Lost in all of this is that the changes do not, in their present form, actually give effect to the policy objectives announced by the Treasurer. There are several reasons for this:
- The changes only stop ASIC being able to bring a particular type of action called a “civil penalty proceeding” and they do not have any impact on the sorts of claims that private litigants (such as shareholders) can make.
- Most significantly, listed entities will remain liable to shareholders and ASIC if guidance or forecasts (or any other disclosures) fail to be accurate and it can be established that the information was misleading or deceptive under section 1041H of the Corporations Act – this is so regardless of whether the entity was unaware, negligent or reckless in making that statement. Section 1041H is one of the main provisions relied upon in shareholder class action claims.
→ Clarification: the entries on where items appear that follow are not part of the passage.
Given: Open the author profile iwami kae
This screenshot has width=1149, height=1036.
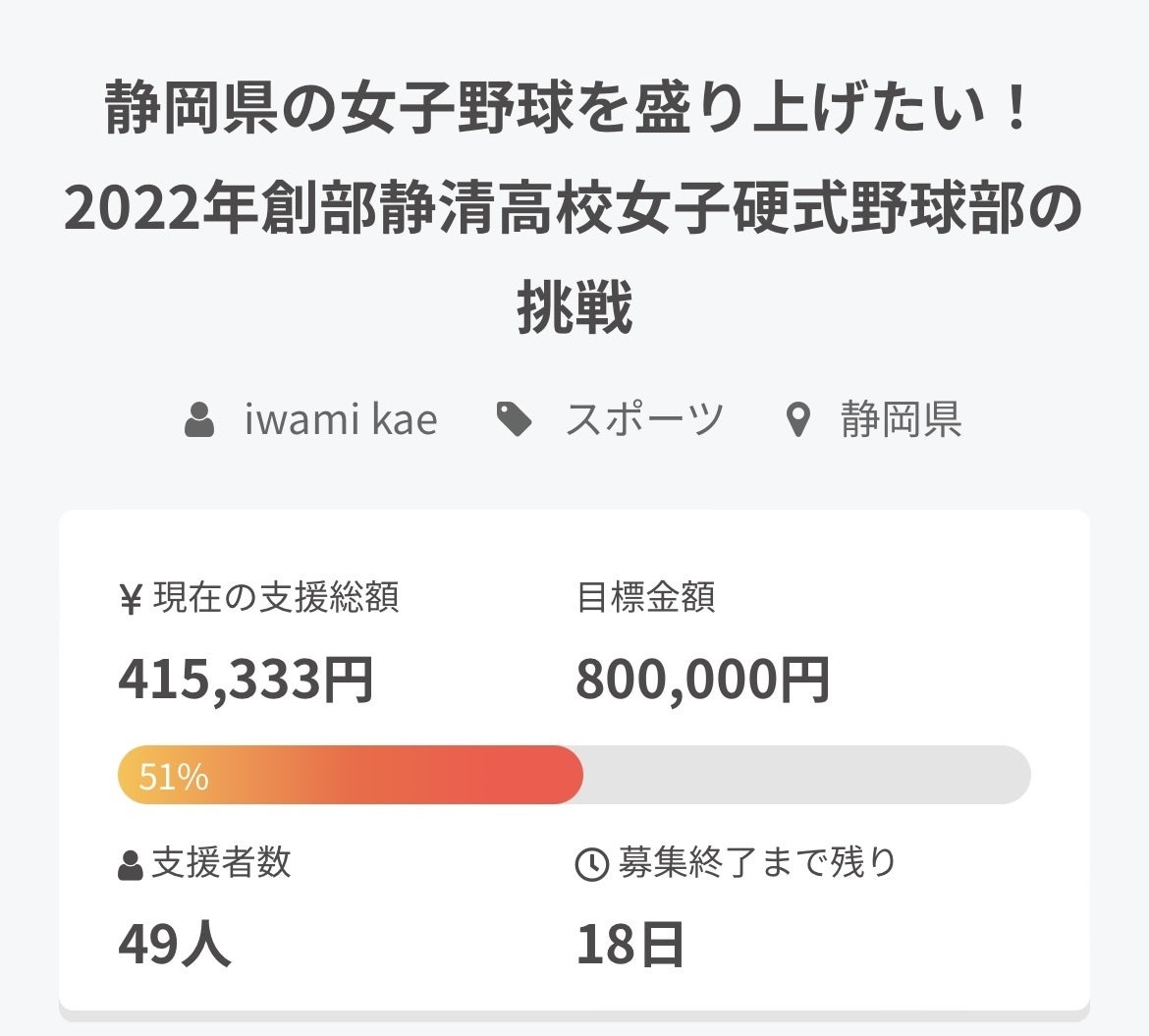Looking at the screenshot, I should 341,420.
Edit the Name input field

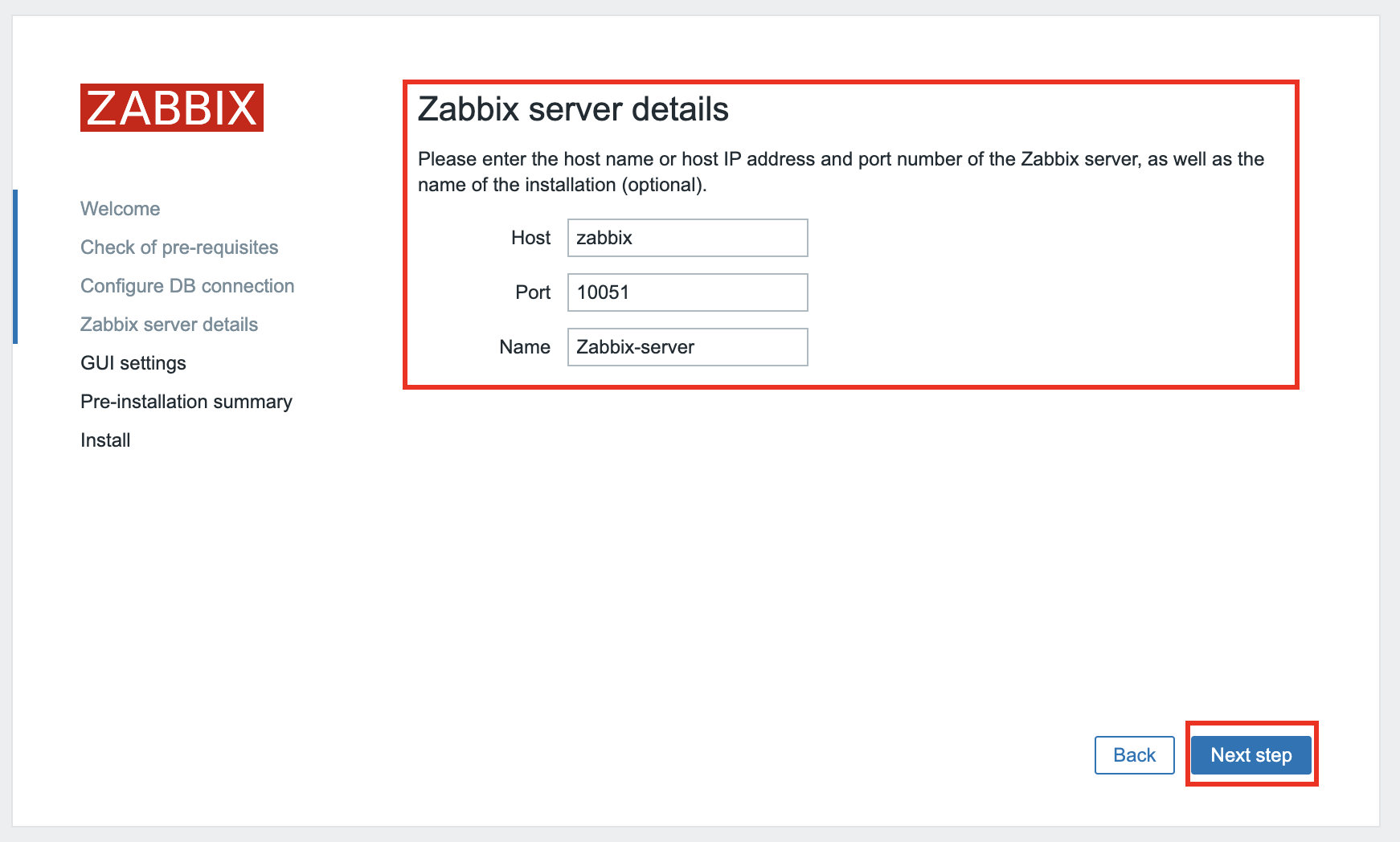point(687,347)
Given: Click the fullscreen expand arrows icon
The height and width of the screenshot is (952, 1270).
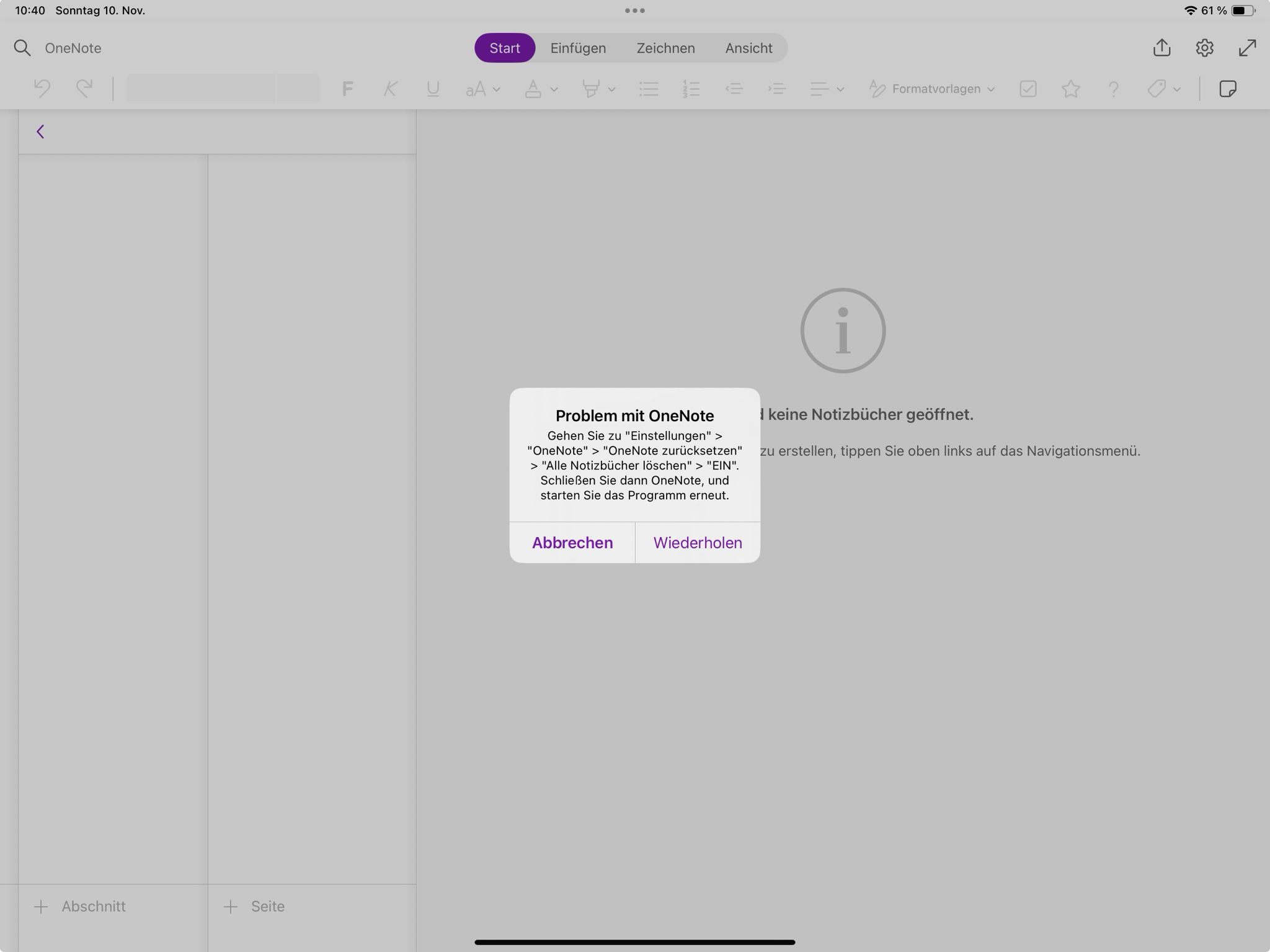Looking at the screenshot, I should tap(1247, 48).
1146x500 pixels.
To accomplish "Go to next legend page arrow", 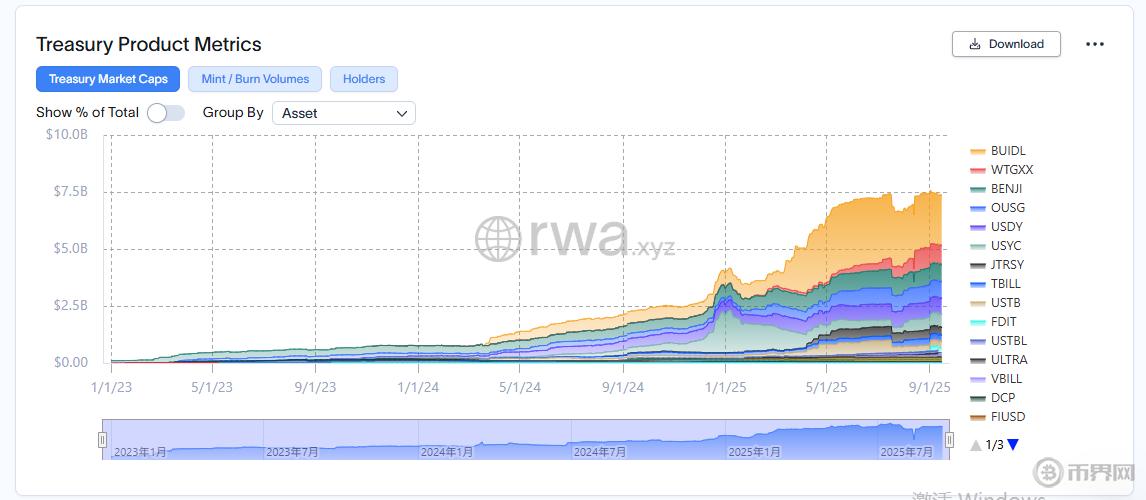I will (x=1013, y=445).

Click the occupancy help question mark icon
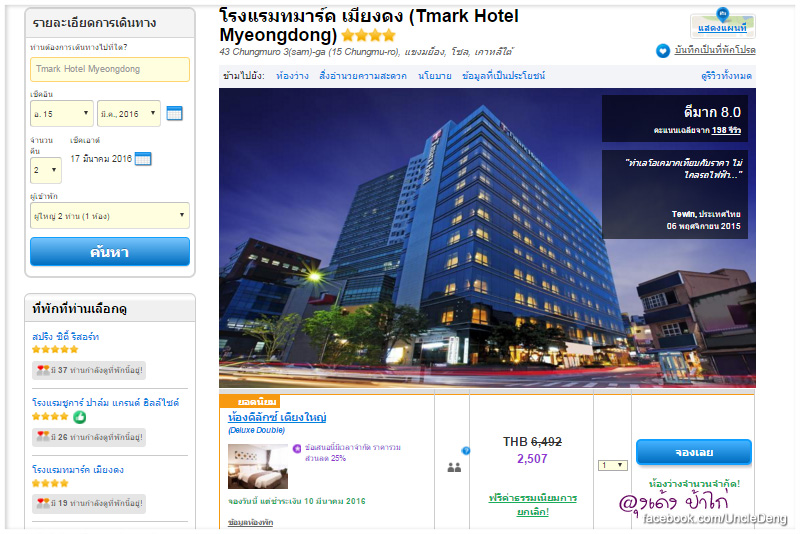pos(465,450)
- The inclusion of a “negligence” standard implies that listed entities and their boards can be liable for failing to act reasonably in making an assessment about whether information was material. The measures do not extend to providing a United States-style statutory safe-harbour for forward-looking statements which are accompanied by appropriate qualifying language or a “business judgement rule” type defence for continuous disclosure matters. So, it is still possible that decisions, honestly made, can constitute a breach.
- ASX has not amended Listing Rule 3.1 or Listing Rule 3.1A to reflect the changes (and it is doubtful ASX would do so). So ASX-listed entities must continue to release information concerning it that a reasonable person would expect to have a material effect on the price or value of the entity’s securities as soon as it becomes aware of that information (unless an exemption applies).
- One effect of this “new test”, is that entities will have greater latitude not to disclose anything (since, given the impact of information is so much less certain in these COVID times it is more difficult to see how an entity could “know” that it would be material and therefore need to be disclosed).
- it is not more difficult for securityholders to bring class actions in relation to initial guidance or forecasts (or other alleged disclosure deficiencies); and
- listed entities and officers are not likely to have greater confidence to provide forecasts and guidance to help investors during COVID-19 (contrary to the policy intent of the measures) and in fact, may feel supported in a decision not to say more when there is any room for doubt about the potential impact of information.
Accordingly, we do not expect to see any meaningful change in the approach that ASX-listed entities are taking to disclosures because of these measures, at least not until economic and business conditions become more certain.
Our recommendation is for ASX-listed entities and their officers to continue to comply with their existing continuous disclosure policies with the same degree of oversight and diligence. If an entity is considering releasing forecasts or guidance there must be a reasonable basis for the forecast or guidance, and it must not be misleading or deceptive. It must also consider whether information should be released consistent with ASX guidance on what is likely to be considered price sensitive information for the purposes of the Listing Rules.
Notwithstanding these limitations, this change is a positive development. We hope that it will provide a basis for future law reform to Australia’s continuous disclosure regime. Whilst Australia’s continuous disclosure regime is fundamental to the efficiency and integrity of our capital markets its “no fault” liability position unduly contributes to the unedifying spectacle of competing class action claims in response to disclosure mishaps. The Government’s measures recognise that many disclosure issues involve difficult judgements made under significant pressure with often limited information) and for that it is to be applauded.